2. The condition of a put option when its strike price is lower than the market price of the underlying stock.
Also known as out of the money, an underwater option would be worthless if it expired today.
underwriter - A company or entity that administers the public issuance and distribution of securities from a corporation or other issuing body. An underwriter works closely with the issuing body to determine the offering price of the securities, buys them from the issuer and sells them to investors via the underwriter's distribution network.
Underwriters generally receive underwriting fees from their issuing clients, but they also usually earn profits when selling the underwritten shares to investors. However, underwriters assume the responsibility of distributing a securities issue to the public. If they can’t sell all of the securities at the specified offering price, they may be forced to sell the securities for less than they paid for them or retain the securities themselves.
underwriting – the process of evaluating an investment, including its potential value, risk, future cash flow, probable return, and ability to fund debt; performed by both investors and lenders.
Upselling – A common sales practice used by hotels to generate more revenue by encouraging guests to purchase additional services on property or upgrade rooms.
USALI – First published in 1926, the Uniform System of Accounts for the Lodging Industry provides hotel owners, managers and others with operational information pertaining to the lodging industry.
value-added tax (VAT) – Taxes on goods and services, including hotel stays, seen in various countries and regions around the globe. The taxes are paid by consumers.
Virtual reality – Often referred to as VR, virtual reality provides a simulated experience through computer-generated three-dimensional images. Hotels use VR for giving guests virtual tours of properties as well as for training staff.
Voice search – Technology that uses speech recognition to allow guests to search by speaking keywords or terms.
walk-in – Guests who arrive to stay at a hotel without a prior reservation.
Wholesalers – Companies that purchase hotel rooms and then sell them to OTAs or travel agents.
world regions – Follows the United Nations World Tourism Guidelines. There are four world regions which are divided into 15 sub-continents as follows:
- Americas (North America, South America, Central America, Caribbean);
- Asia Pacific (Central & South Asia, Northeastern Asia, Southeastern Asia, Australia & Oceania);
- Europe (Northern Europe, Southern Europe, Eastern Europe, Western Europe); and
- Middle East/Africa (Middle East, Northern Africa, Southern Africa)
write-down - Reducing the book value of an asset because it’s overvalued compared to the market value. This is usually reflected in a company’s income statement as an expense, reducing net income.
year over year (YOY) – A comparison of metrics between a specific date and the same date one year earlier. Often presented as a percentage change.
year to date (YTD) – A period of calculation that begins at the start of a calendar or fiscal year and extends to the current date.
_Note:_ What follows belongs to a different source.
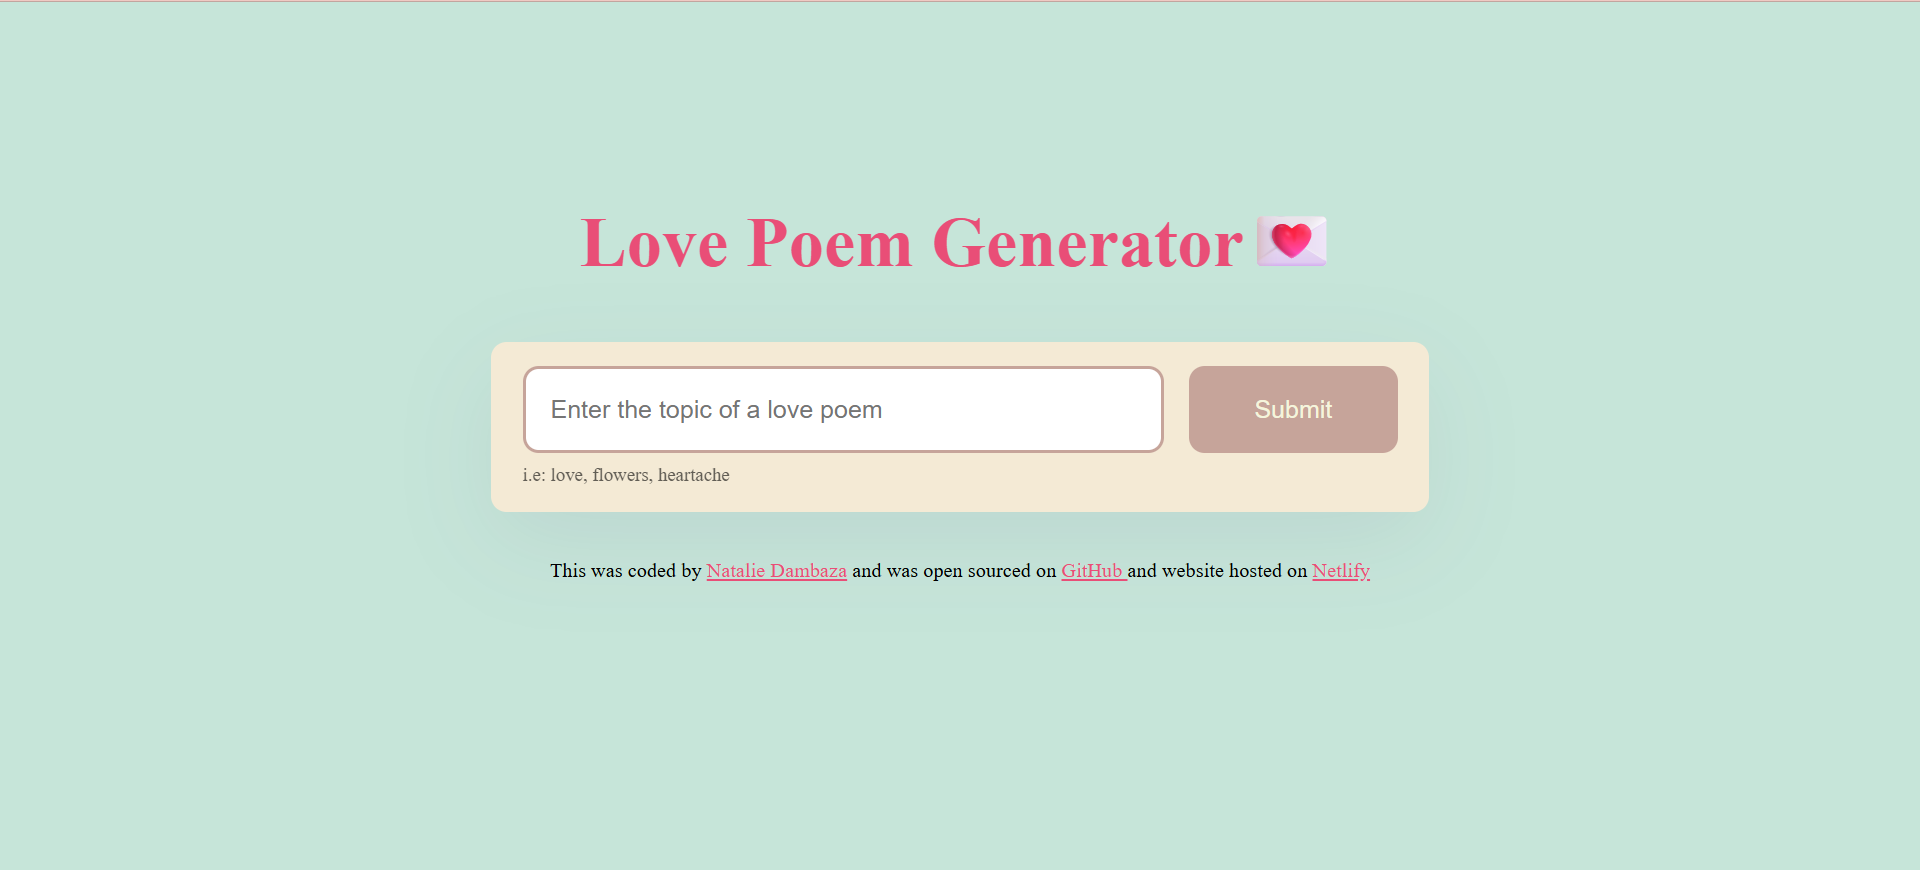The height and width of the screenshot is (870, 1920).
Task: Click the underlined Netlify hyperlink
Action: [1340, 571]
Yield management – The process of determining the right rate to price a hotel room for the right customer at the right time. Yield management differs from revenue management because it only encompasses the revenue generated through the room charges or occupancy.
zero-hour contract - A type of United Kingdom employment contract where employees have no guaranteed hours of work but must agree to be potentially available, although they are not obliged to accept any employment. This type of contract increased during the past recession.